OCEAN CITY – The City Council denied this week a request to lift the hiring freeze that has been looming over the town’s public safety departments the last couple years.
City Manager Dennis Dare, Police Chief Bernadette DiPino and Fire Chief Chris Larmore have repeatedly expressed to the council their need in hiring officers, fire fighters and paramedics.
Currently, the police department is in need of six police officers and the fire department needs six fire fighter-paramedics.
While discussing the motion to decrease newly hired town employee pay during this week’s meeting, Mayor Rick Meehan said, “We just had six individuals chosen to go into the police academy and they were approved in this year’s budget.”
During the 2011 budget approval, the council consented to have the chief select candidates in order to go ahead with the necessary procedure to place them in training. That procedure came to a halt when the council decided to decrease town employee pay and benefits to cut down city costs. The chief had to place the selected candidates on hold until that list of ordinances had been finalized.
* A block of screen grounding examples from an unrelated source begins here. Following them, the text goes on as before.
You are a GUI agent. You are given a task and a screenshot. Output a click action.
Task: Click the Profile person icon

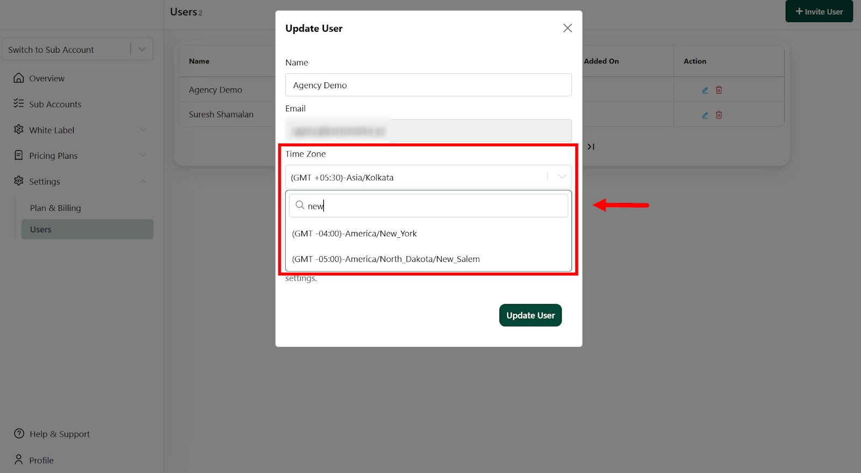pos(19,460)
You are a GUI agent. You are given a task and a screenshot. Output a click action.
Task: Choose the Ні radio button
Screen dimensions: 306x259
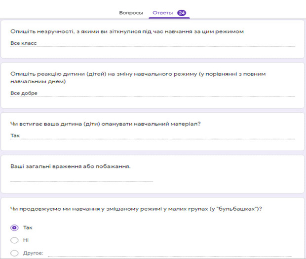click(x=14, y=240)
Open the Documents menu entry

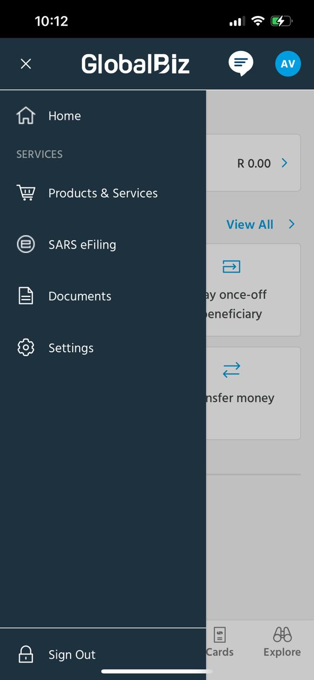103,296
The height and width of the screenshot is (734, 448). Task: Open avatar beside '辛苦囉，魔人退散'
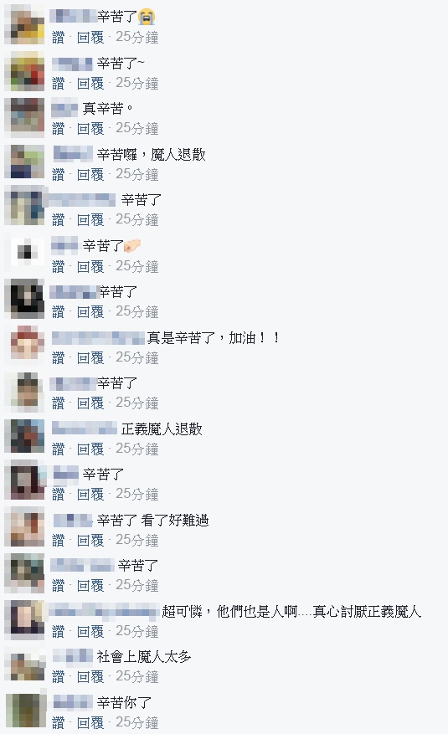(x=24, y=162)
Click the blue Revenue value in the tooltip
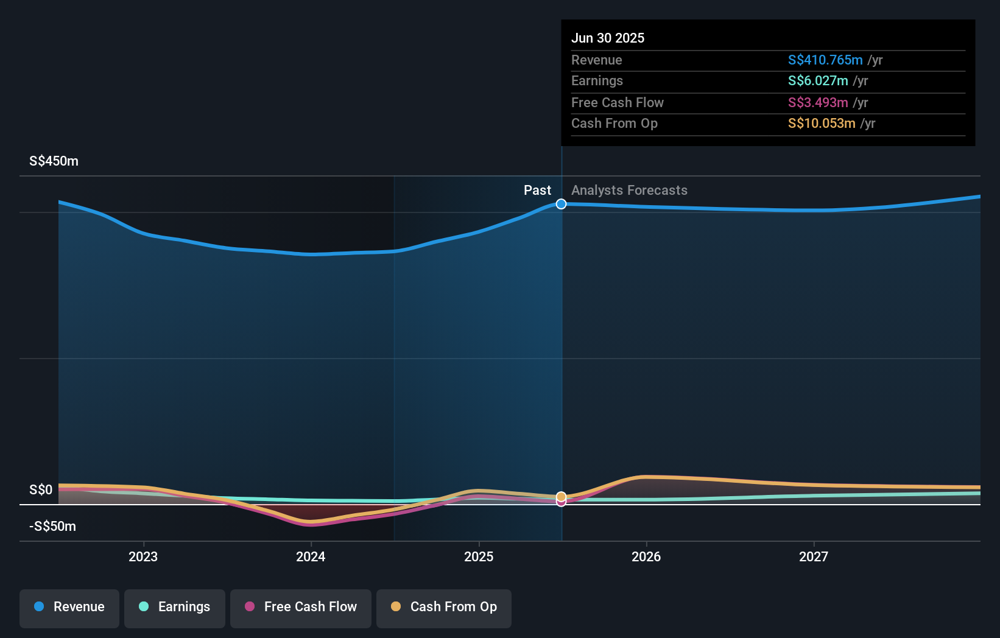This screenshot has height=638, width=1000. coord(825,60)

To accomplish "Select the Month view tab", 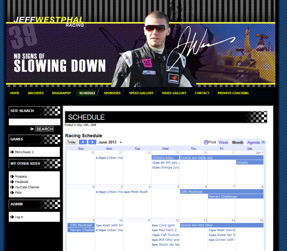I will [x=238, y=142].
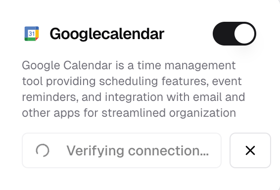Click the 'streamlined organization' description line
Image resolution: width=280 pixels, height=190 pixels.
pyautogui.click(x=129, y=113)

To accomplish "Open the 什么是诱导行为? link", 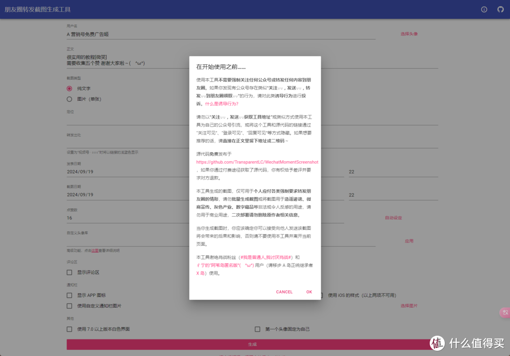I will click(221, 104).
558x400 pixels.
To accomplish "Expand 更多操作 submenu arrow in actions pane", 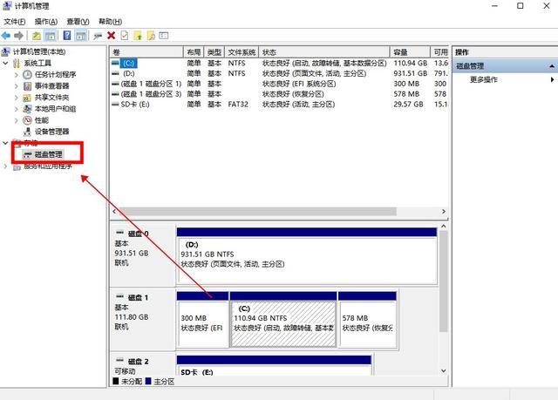I will click(553, 79).
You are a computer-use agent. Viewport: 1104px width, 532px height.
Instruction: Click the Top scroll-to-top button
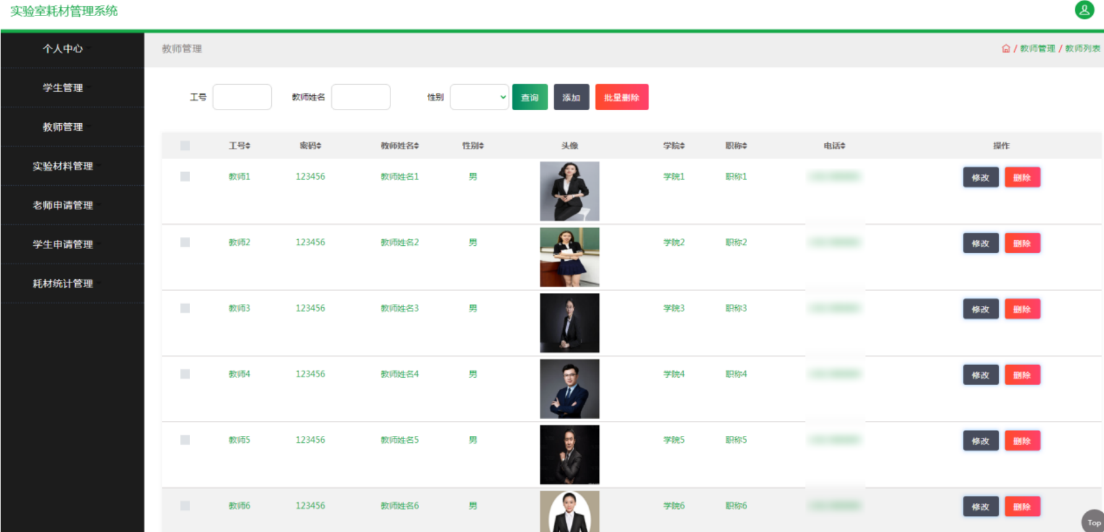tap(1093, 522)
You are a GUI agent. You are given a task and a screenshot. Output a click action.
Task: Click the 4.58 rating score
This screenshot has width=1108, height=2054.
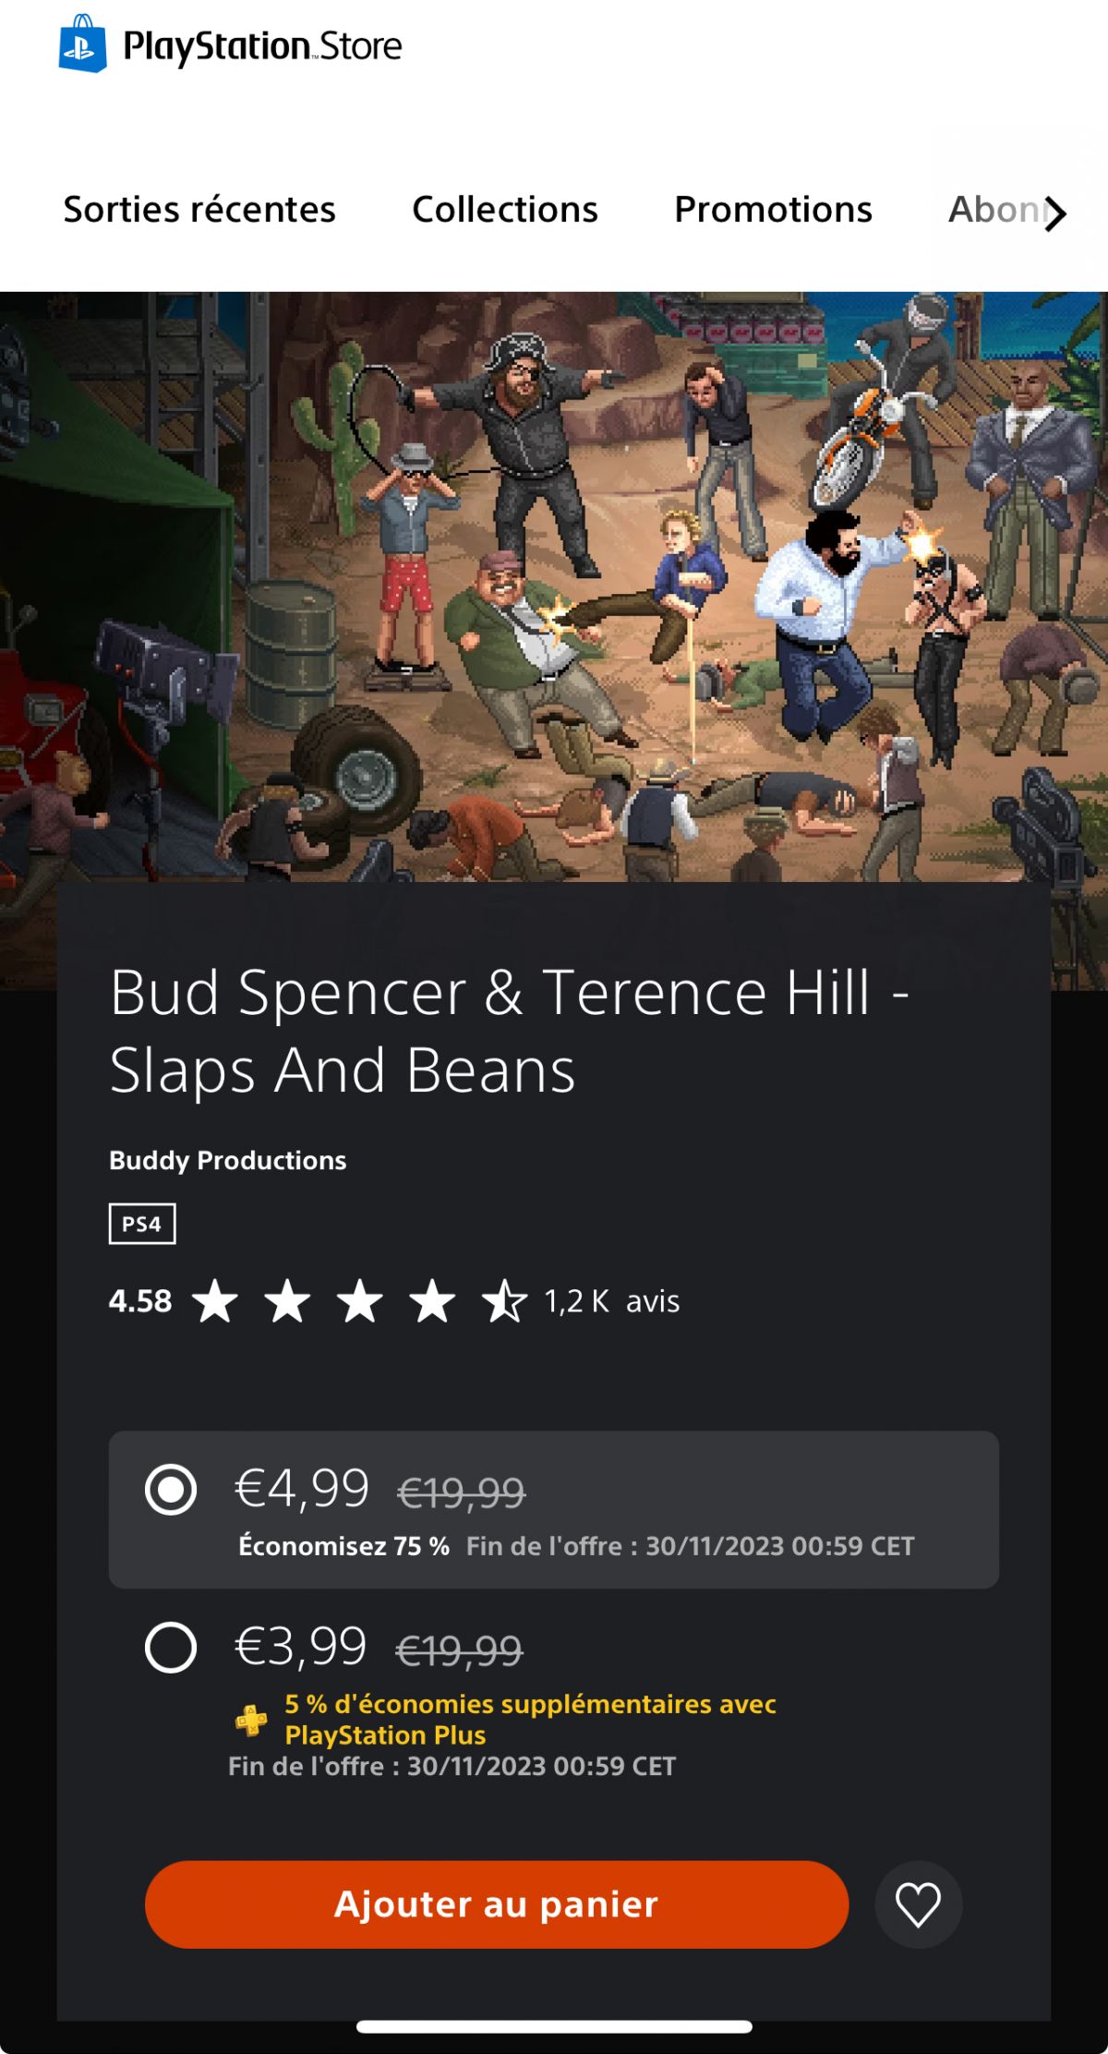click(x=140, y=1300)
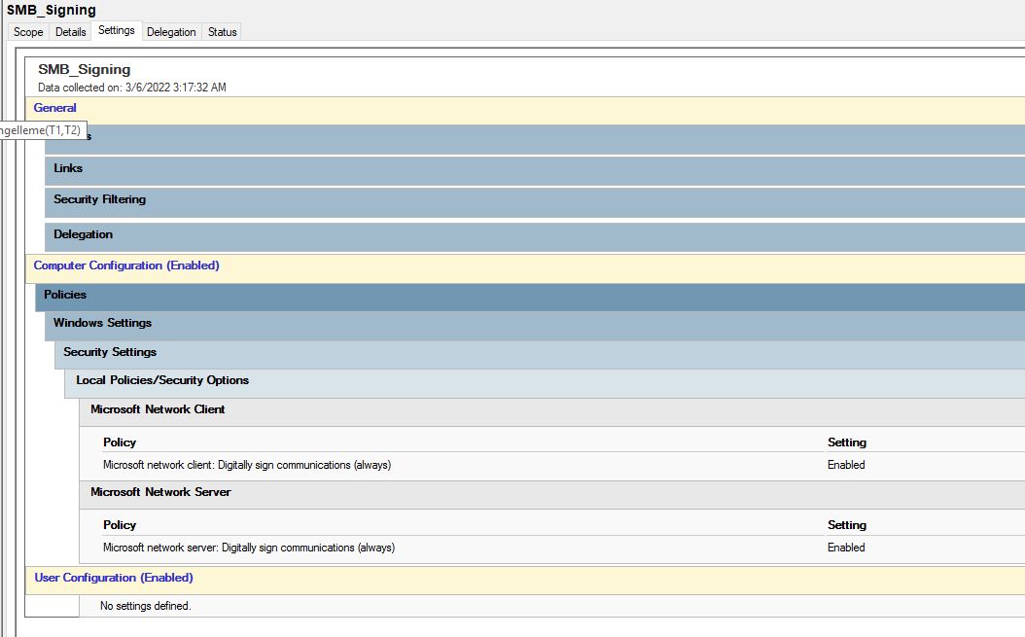Open the Delegation tab at top
The height and width of the screenshot is (637, 1025).
[x=171, y=32]
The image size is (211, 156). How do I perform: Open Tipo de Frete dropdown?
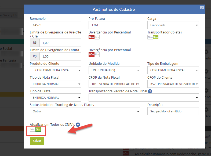tap(55, 98)
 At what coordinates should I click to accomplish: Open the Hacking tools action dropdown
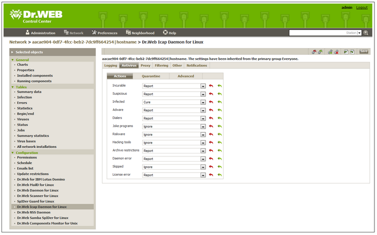coord(203,143)
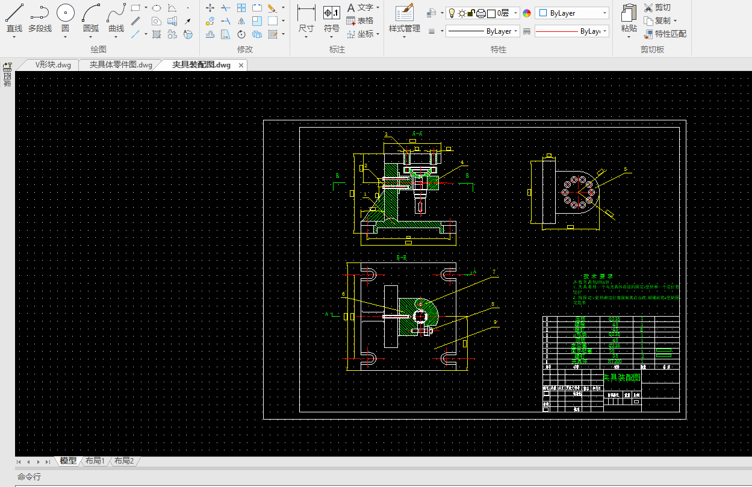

Police Captain Kevin Kirstein approached the council this week as a “concerned taxpayer”. He addressed the majority of the council in attempts to persuade it to allow the six candidates for each safety department to immediately be hired.
Kirstein pointed out that the police academy in Salisbury only runs two, six-month training sessions per year, one in January and July. He added that state law requires newly certified officers to participate in field training after graduation, adding an additional two months onto training.
“If new police officers are not hired before the new pension plan is rolled out, at the end of 2011, that means it will be September 2012 before the first new officer is fully trained and on the street,” Kirstein said.
Kirstein argued there are presently 10 officers placed in the Deferred Retirement Option Program (DROP). The six officers currently needed, plus those 10 who have to opportunity to retire, and the variable of officers to fall ill or leave the department creates a large gap to fill.
“It is possible that you could be as many as 20 officers short by the time the newly officers are available in September of 2012,” Kirstein said.
Kirstein reviewed possible solutions. He said that temporary officers would be a poor solution to this problem. One reason being the law limits their use to five months per year. Another reason is their pay requires time and a half.
“Heightening their pay scales to cover the shortage, that doesn’t seem like a very fiscally responsible solution,” he said. “The reality also looms that we reduce services to our citizens and visitors whose safety you are duty bound to protect. At what point do you tell your police department what it is that you are not going to want them to do because they are not going to have enough police officers to do what the taxpayers and citizens of ocean city come to expect them to do?”
Kirstein alluded to the fact money has already been spent to recruit and test candidates and a “smooth transition has been planned by the police department of the largest man power switch over in Ocean City history.”
Kirstein asserted that the amount of money spent exceeds $55,000.
“The fact that you’re going to have to spend that money again to repeat this process when you finally allow those positions to be filled with be nothing short of outrageous to every taxpayer,” Kirstein said.
The attendance of Ocean City police officers, firefighters, EMT’s and paramedics was at an all-time high at this week’s meeting.
Earlier in the meeting, Council President Jim Hall had said that any actions made by the council should not be considered as a personal attack on any town employee.
“Those guys and girls [fellow police officers] are responsible for my life and my lively hood and getting me home,” Corporal Dennis Eade said. “If we’re going to be without six of them, or 20 of them down the road, that is very personnel to me, my family, and to the people of Ocean City.”
Eade also works as a state certified instructor at the Eastern Shore Criminal Justice Academy.
“I see what Ocean City puts in that academy verses what other places put in the academy,” he said. “I’m here to tell you we do have the best police officers in the state of Maryland.”
Councilwoman Mary Knight said she was going to take a “stab at it” and placed a motion to lift the hiring freeze in public safety, in order to hire the six police officers and six firefighters-paramedics. Her motion was seconded by Councilman Doug Cymek, but died in a vote of 3-4, with Council members Joe Hall, Brent Ashley, Jim Hall and Margaret Pillas in opposition.
“I don’t know what to do,” Knight said.
Knight was frustrated by the fact that the majority of the council didn’t even discuss why they would not lift the hiring freeze.
“I believe with all my fiber that public safety will be jeopardized by not filling these positions,” Kirstein said. “We have moments to spare. The police academy starts Wednesday…or we need to look toward that July academy.”